- 混迷を極めるベネズエラ、ビットコイン取引量は過去最高を記録
- ハイパーインフレなど混迷を極める経済状況に置かれるベネズエラは、政府発行の仮想通貨ペトロの現状や強硬的な仮想通貨業界の規制枠組み法案の施行など、仮想通貨を取り巻く環境においても混乱が伺える。
ベネズエラでビットコイン取引量が過去最高を記録
先週、ベネズエラにおけるビットコインの取引量が過去最高を記録した。
取引量は、一週間で約2000BTC、およそ700万ドル(約7.7億円)に相当する。
昨年夏の取引量500BTCと比較すると400%の上昇率だ。
同国内では、ライセンスを有する取引所を通した取引所ではなく、P2Pの取引が行える個人間OTC取引を提供する「LocalBitcoins」OTCプラットフォームにより売買されている。
OTC取引は個人間での売買(相対取引)となるため、取引量が増加が、直接的に価格へ影響しにくい状況にはなるが、これだけ需要が拡大している状況を見ると、同国内のBTC価格は大きく上昇していることが予想される。

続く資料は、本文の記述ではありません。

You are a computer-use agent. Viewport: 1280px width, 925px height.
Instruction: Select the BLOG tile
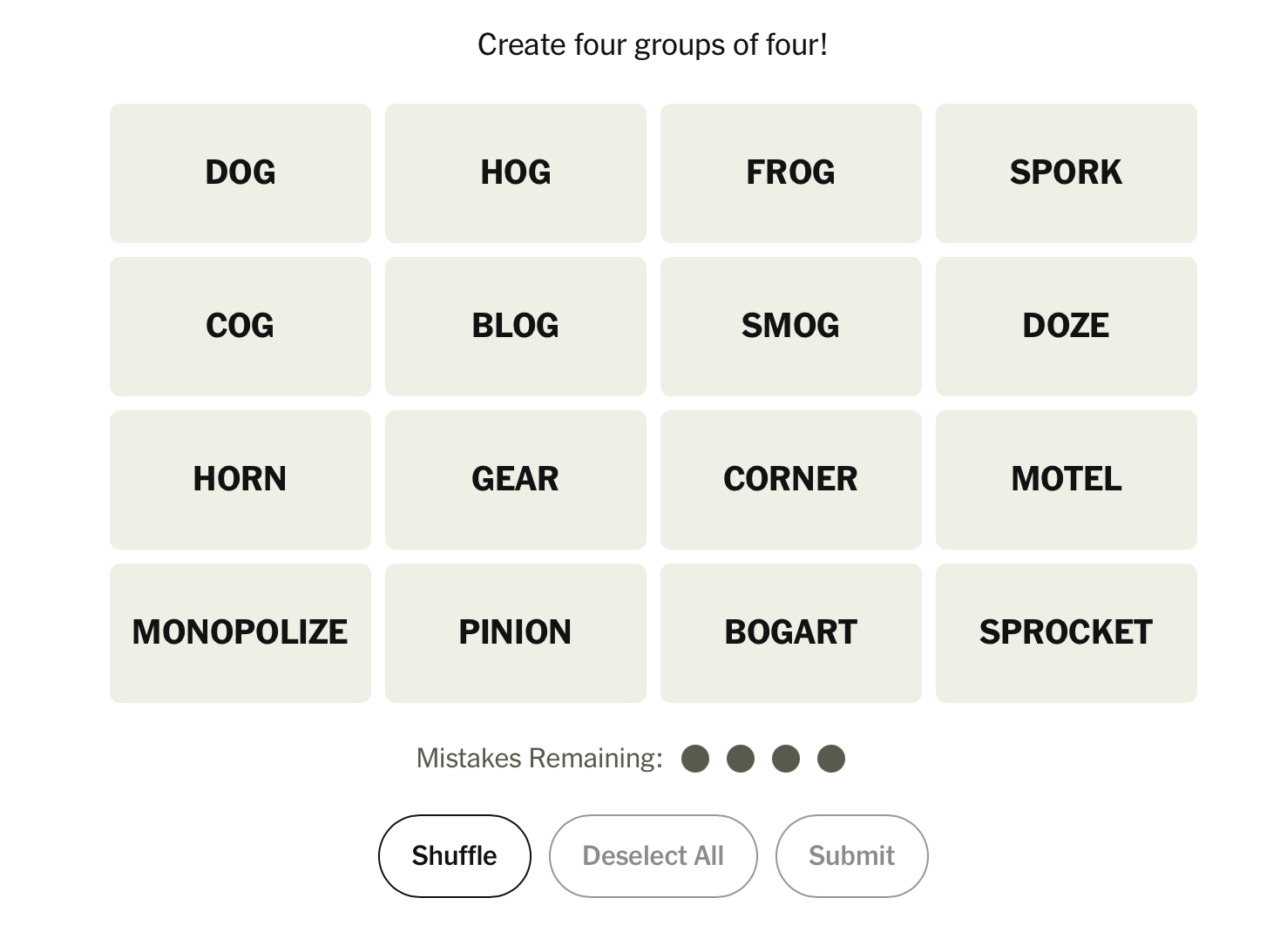tap(515, 326)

OTC取引がベネズエラにおいて好まれる理由としては、経済的、政治的な理由に加えて、ユーザーが同じエリアの仮想通貨支持者を見つけて繋がることができるなどOTC取引がコミュニティ参加のきっかけになるといった側面もあるが、最も重要なのはビットコイン需要が高まるベネズエラであるが、その主な要因としては、国内のハイパーインフレだろう。
この動きはビットコインが過去に注目されたキプロス危機などに似た需要増加であり、国民の信頼度が一時的に、自国通貨から、国に属さない非中央集権型の通貨へと移った事例と言える。
ベネズエラのインフレ
現地時間2月7日に開かれた国会では、1月の物価上昇率が年率268万8670%であったことが公表された。
月間の物価上昇率は191%であり、前月から約50ポイント上昇。物価上昇のペースが加速している。
国際通貨基金(IMF)は、年内にインフレ率が年率1000万%に達すると予測しているが、現状のままではさらに上回る可能性が高く、通貨の単位を5ケタ切り下げるデノミを実施している。
ハイパーインフレ下では、デノミが利用されることは多くあり、アフリカのジンバブエでは、中央銀行が2009年に1兆ジンバブエドルを12ケタ切り下げ、1ジンバブエドルに切り替えた事例もある。(日本円で例えた場合だと、1兆円が1円になるように通貨単位が切り下げられる。)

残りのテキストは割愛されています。